_Work to complete_:
Your job with the data below is to output exactly the lines from the one holding "Покинуть сайт (155, 394)" down to the one holding "Мне не менее 18 лет (161, 370)", both included, and no others.

_Provided records_:
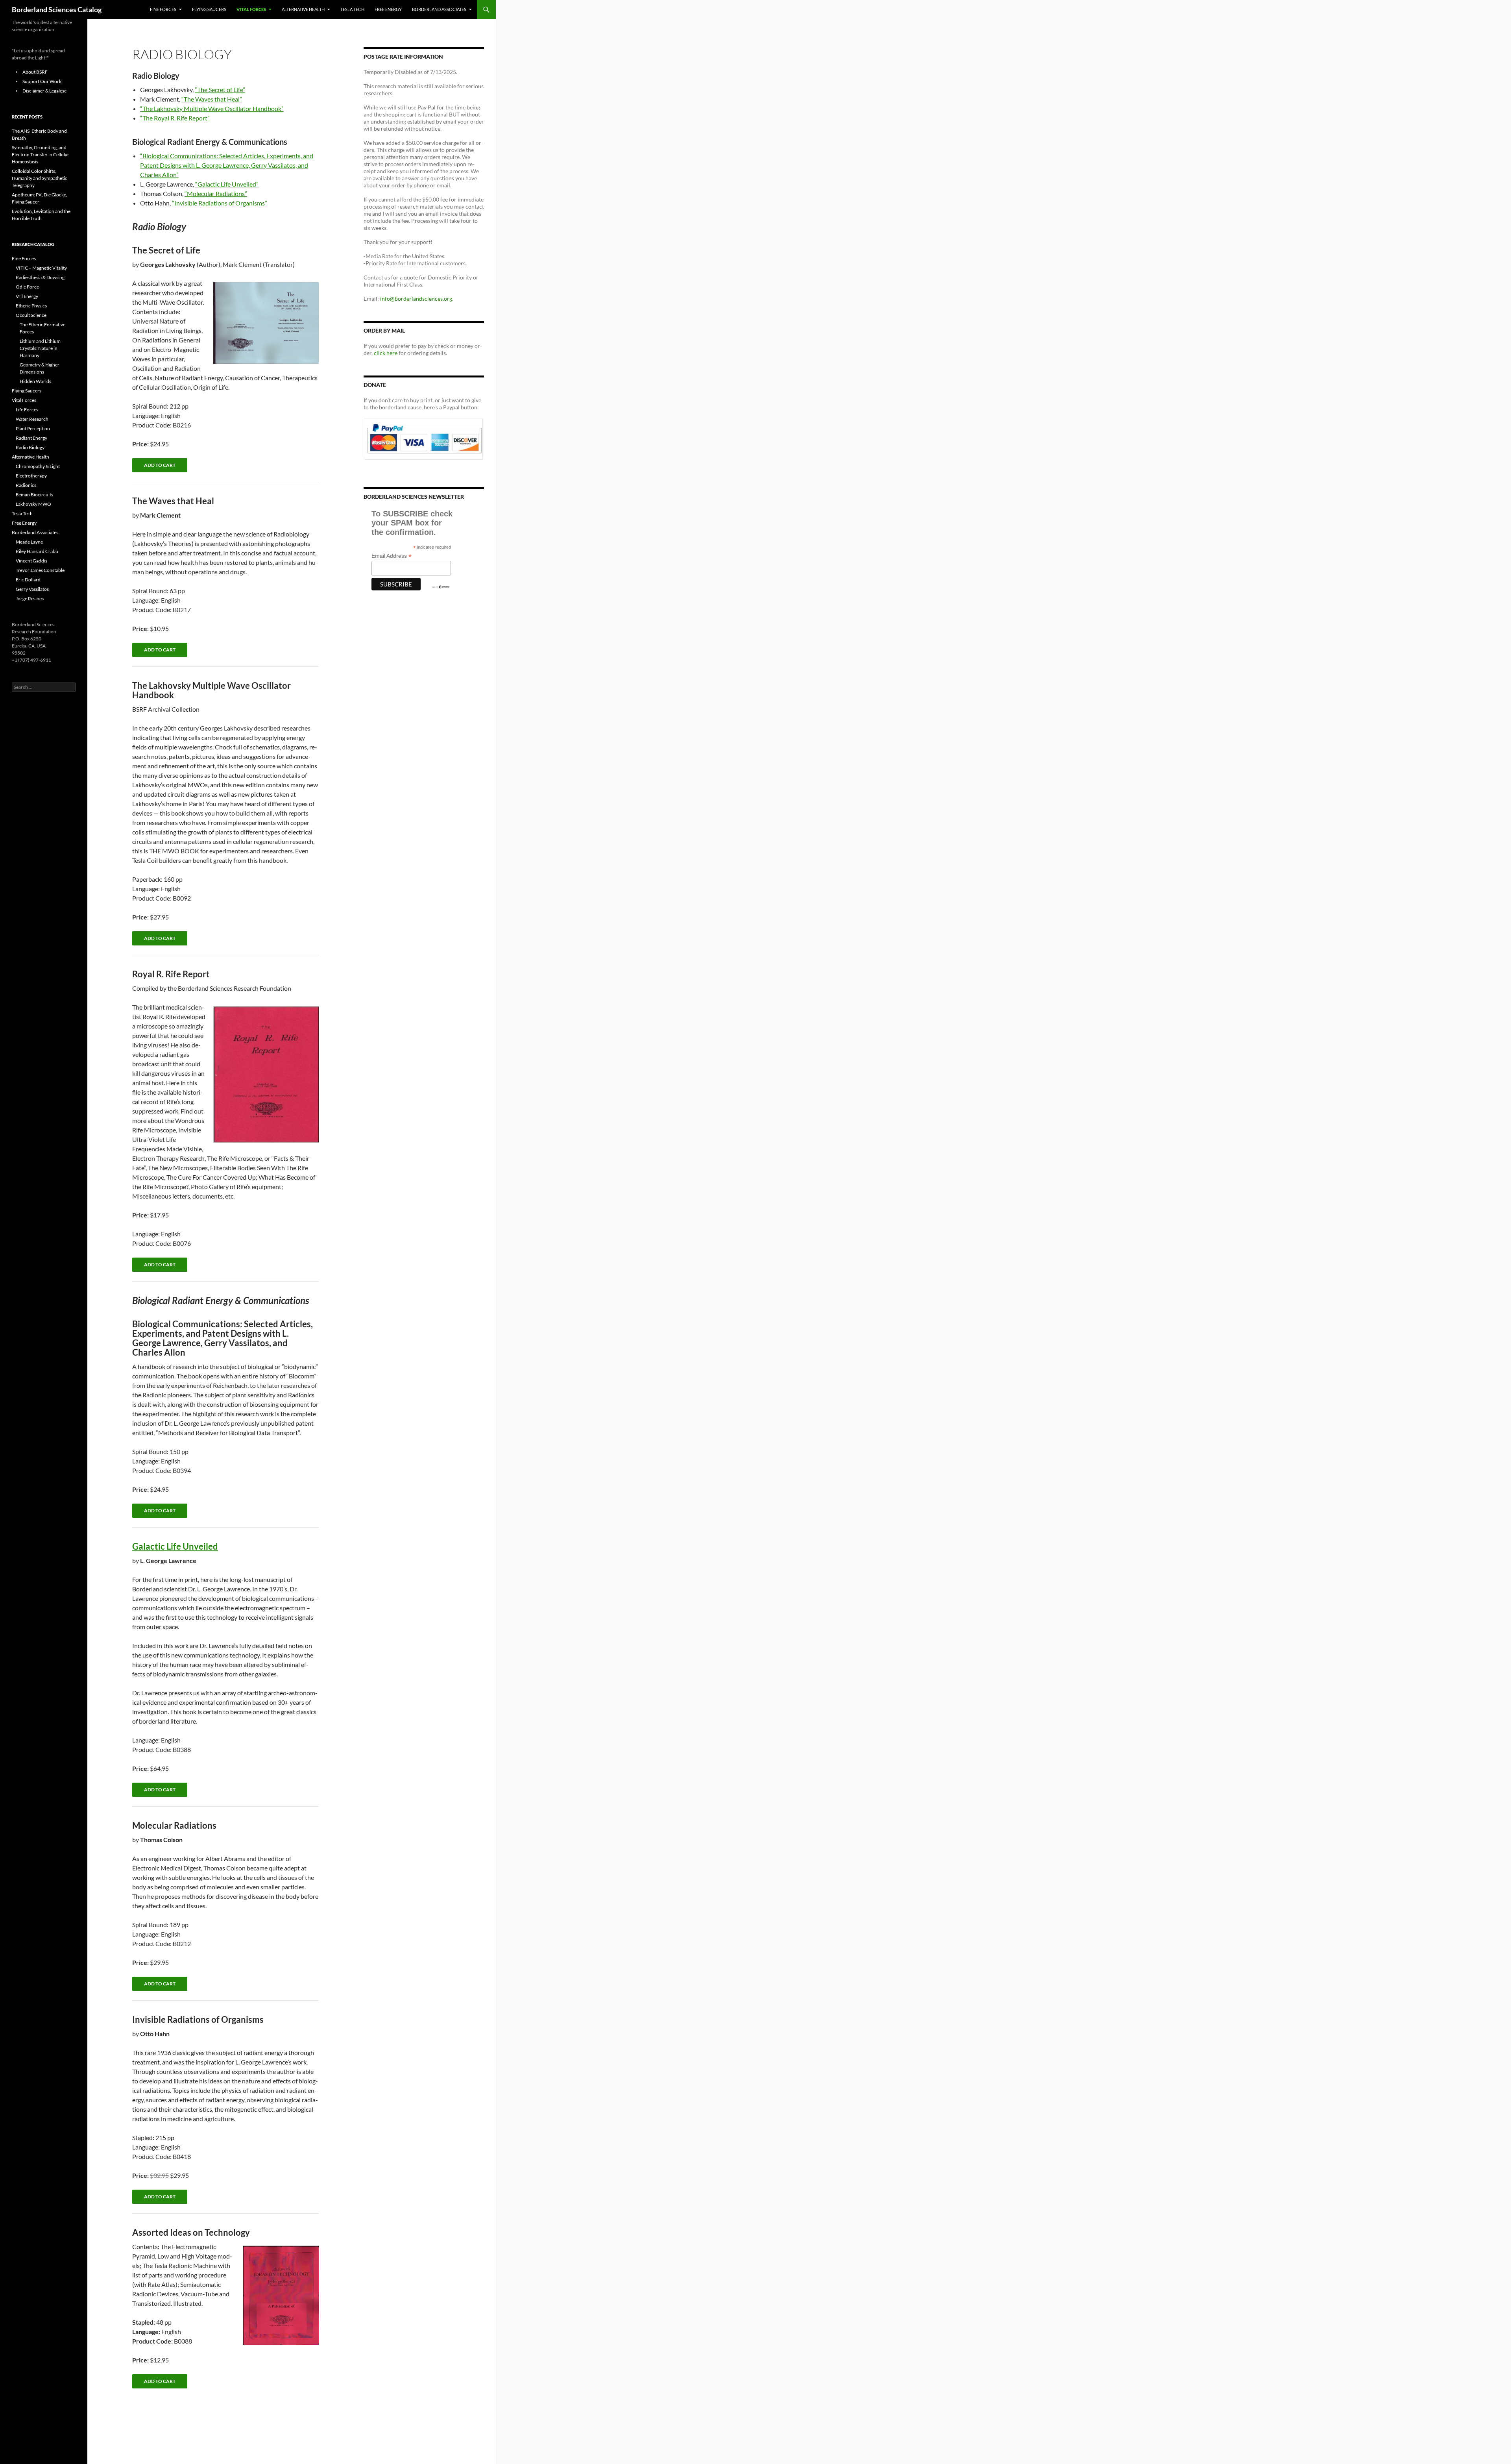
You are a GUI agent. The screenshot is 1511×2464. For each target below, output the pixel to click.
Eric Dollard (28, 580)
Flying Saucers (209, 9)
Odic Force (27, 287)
...
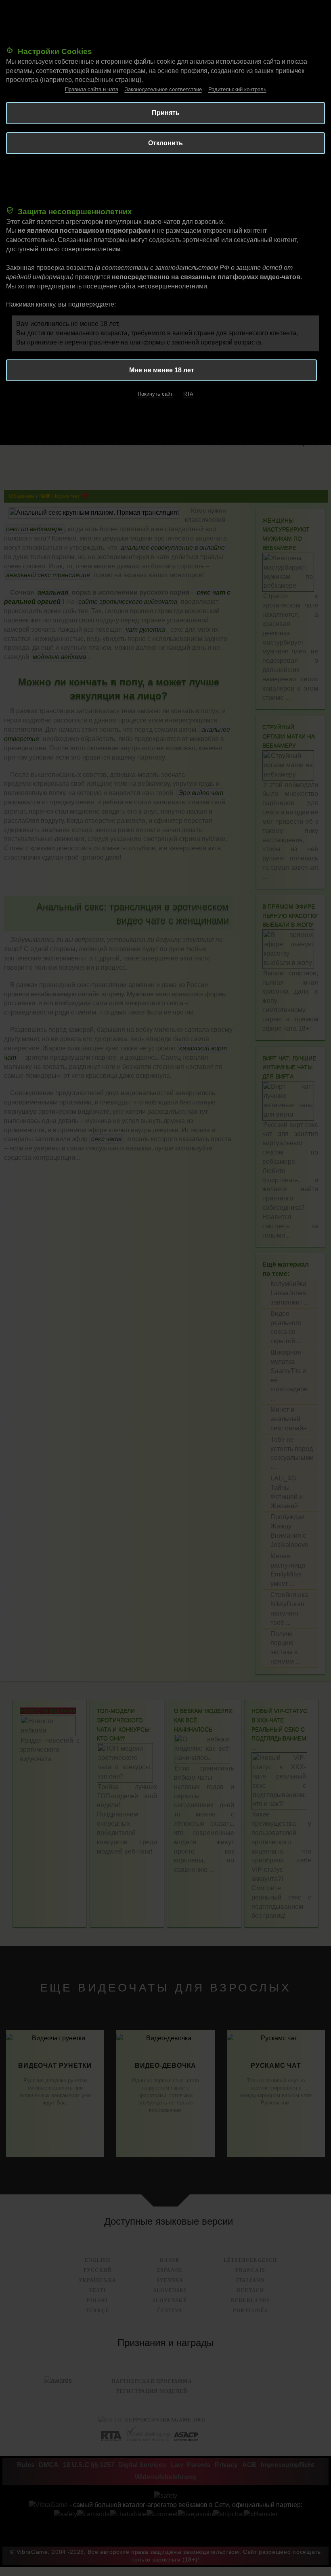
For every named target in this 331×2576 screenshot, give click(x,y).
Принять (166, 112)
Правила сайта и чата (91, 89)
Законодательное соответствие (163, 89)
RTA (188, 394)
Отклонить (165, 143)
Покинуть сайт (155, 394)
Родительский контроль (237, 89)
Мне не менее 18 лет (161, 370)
...
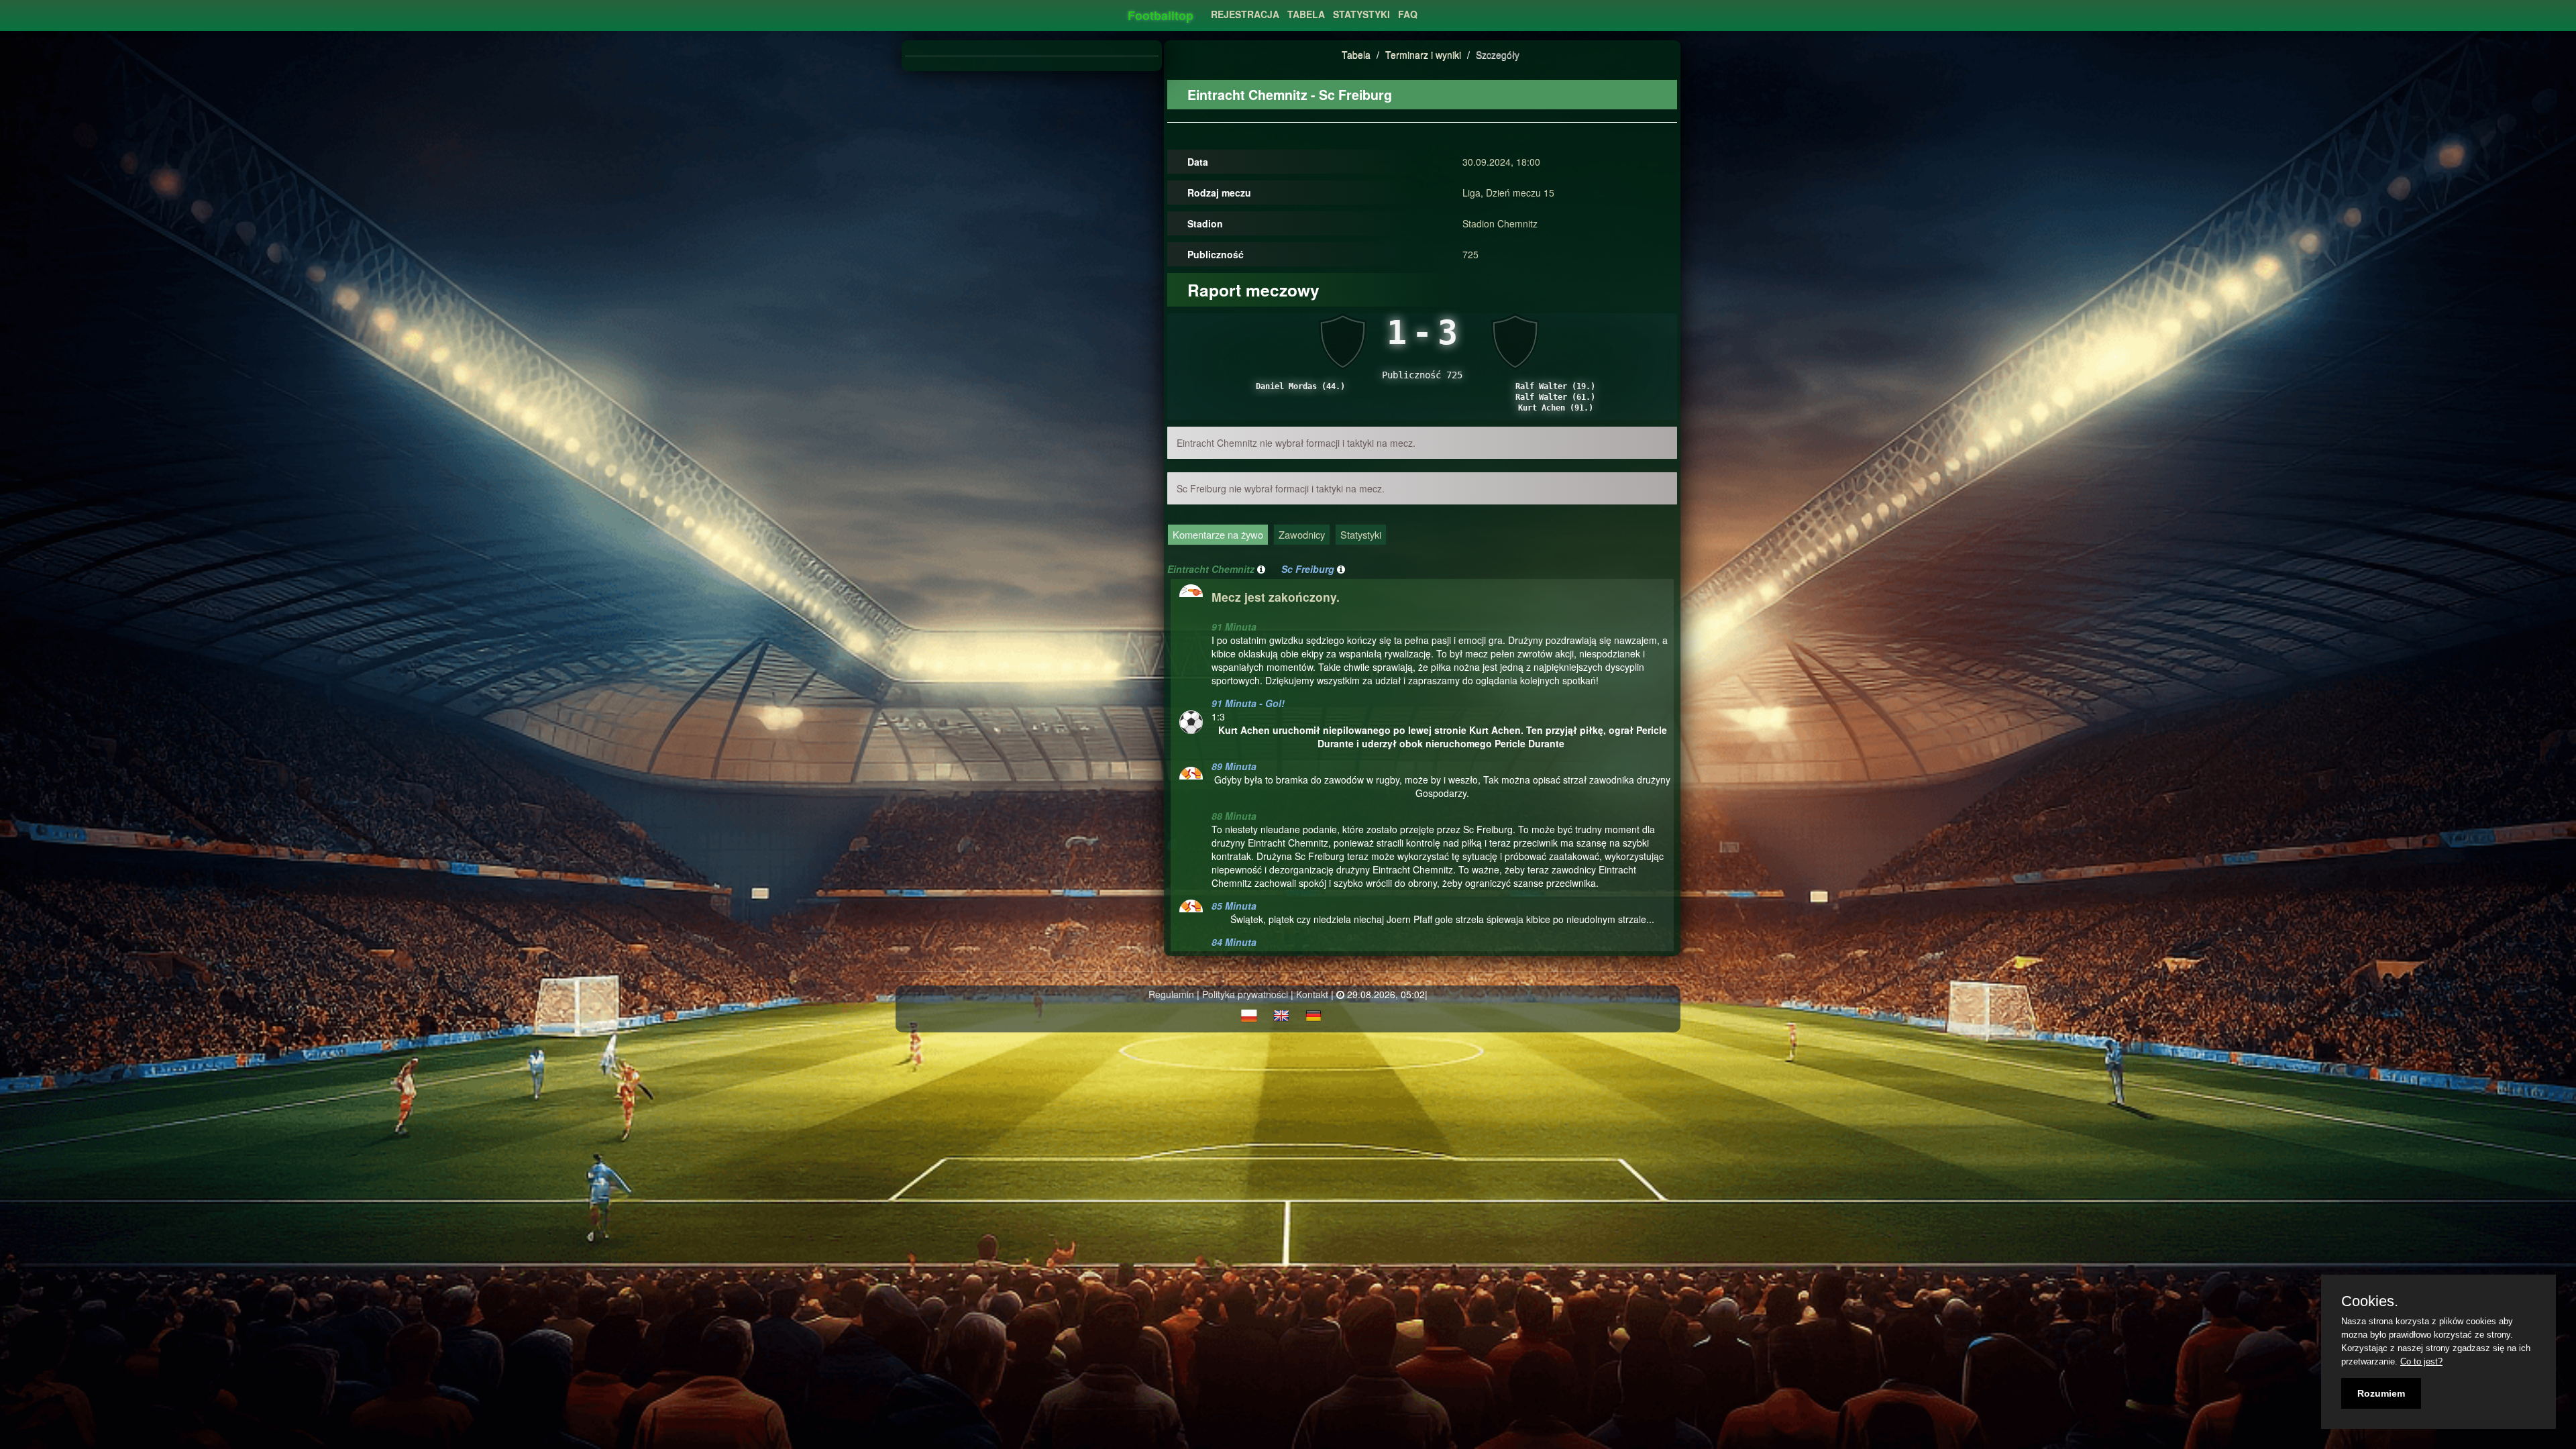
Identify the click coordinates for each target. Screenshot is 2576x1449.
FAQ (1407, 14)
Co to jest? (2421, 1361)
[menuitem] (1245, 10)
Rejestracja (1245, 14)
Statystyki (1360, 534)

_Answer for this exercise_:
Покинуть сайт (155, 394)
Родительский контроль (237, 89)
Мне не менее 18 лет (161, 370)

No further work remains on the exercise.